TASK GOAL:
Print, from the listing below, the lines starting at the line containing "homo_cell lines_rdo (58, 635)" and ending at the line containing "canis_genes_pw (50, 725)", exactly as they stand, and print nothing else.

INPUT:
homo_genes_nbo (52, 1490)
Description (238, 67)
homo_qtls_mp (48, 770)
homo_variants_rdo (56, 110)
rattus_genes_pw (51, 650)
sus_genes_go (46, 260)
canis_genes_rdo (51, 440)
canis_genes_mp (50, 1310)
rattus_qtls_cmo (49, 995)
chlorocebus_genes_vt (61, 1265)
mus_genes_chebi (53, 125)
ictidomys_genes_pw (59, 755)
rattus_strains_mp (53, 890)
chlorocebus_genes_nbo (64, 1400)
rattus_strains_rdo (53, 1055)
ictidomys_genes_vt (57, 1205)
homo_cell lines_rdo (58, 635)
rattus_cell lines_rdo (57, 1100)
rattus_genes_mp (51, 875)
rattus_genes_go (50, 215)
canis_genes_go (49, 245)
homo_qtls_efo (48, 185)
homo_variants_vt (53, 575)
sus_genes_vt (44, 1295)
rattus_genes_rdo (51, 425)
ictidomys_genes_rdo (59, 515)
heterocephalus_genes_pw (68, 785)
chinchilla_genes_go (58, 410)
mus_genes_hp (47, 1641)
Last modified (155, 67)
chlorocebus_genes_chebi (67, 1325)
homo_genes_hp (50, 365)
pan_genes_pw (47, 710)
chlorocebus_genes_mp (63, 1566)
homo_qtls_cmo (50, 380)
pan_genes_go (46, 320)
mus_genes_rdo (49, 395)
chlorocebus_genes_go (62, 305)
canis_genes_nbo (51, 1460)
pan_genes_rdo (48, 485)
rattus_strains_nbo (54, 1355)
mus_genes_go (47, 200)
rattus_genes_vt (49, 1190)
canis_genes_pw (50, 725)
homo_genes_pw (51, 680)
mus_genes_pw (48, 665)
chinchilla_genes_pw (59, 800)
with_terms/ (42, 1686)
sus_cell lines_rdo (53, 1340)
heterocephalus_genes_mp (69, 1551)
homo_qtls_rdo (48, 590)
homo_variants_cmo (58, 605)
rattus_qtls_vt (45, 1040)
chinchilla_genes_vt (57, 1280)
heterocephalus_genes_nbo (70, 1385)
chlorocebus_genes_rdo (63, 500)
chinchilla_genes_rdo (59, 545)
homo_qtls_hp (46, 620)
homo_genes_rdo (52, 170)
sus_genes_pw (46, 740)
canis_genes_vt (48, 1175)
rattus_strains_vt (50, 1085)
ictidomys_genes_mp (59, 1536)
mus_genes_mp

WRITTEN REPLY:
homo_cell lines_rdo (58, 635)
rattus_cell lines_rdo (57, 1100)
rattus_genes_mp (51, 875)
rattus_genes_go (50, 215)
canis_genes_go (49, 245)
homo_qtls_efo (48, 185)
homo_variants_vt (53, 575)
sus_genes_vt (44, 1295)
rattus_genes_rdo (51, 425)
ictidomys_genes_rdo (59, 515)
heterocephalus_genes_pw (68, 785)
chinchilla_genes_go (58, 410)
mus_genes_hp (47, 1641)
Last modified (155, 67)
chlorocebus_genes_chebi (67, 1325)
homo_genes_hp (50, 365)
pan_genes_pw (47, 710)
chlorocebus_genes_mp (63, 1566)
homo_qtls_cmo (50, 380)
pan_genes_go (46, 320)
mus_genes_rdo (49, 395)
chlorocebus_genes_go (62, 305)
canis_genes_nbo (51, 1460)
pan_genes_rdo (48, 485)
rattus_strains_nbo (54, 1355)
mus_genes_go (47, 200)
rattus_genes_vt (49, 1190)
canis_genes_pw (50, 725)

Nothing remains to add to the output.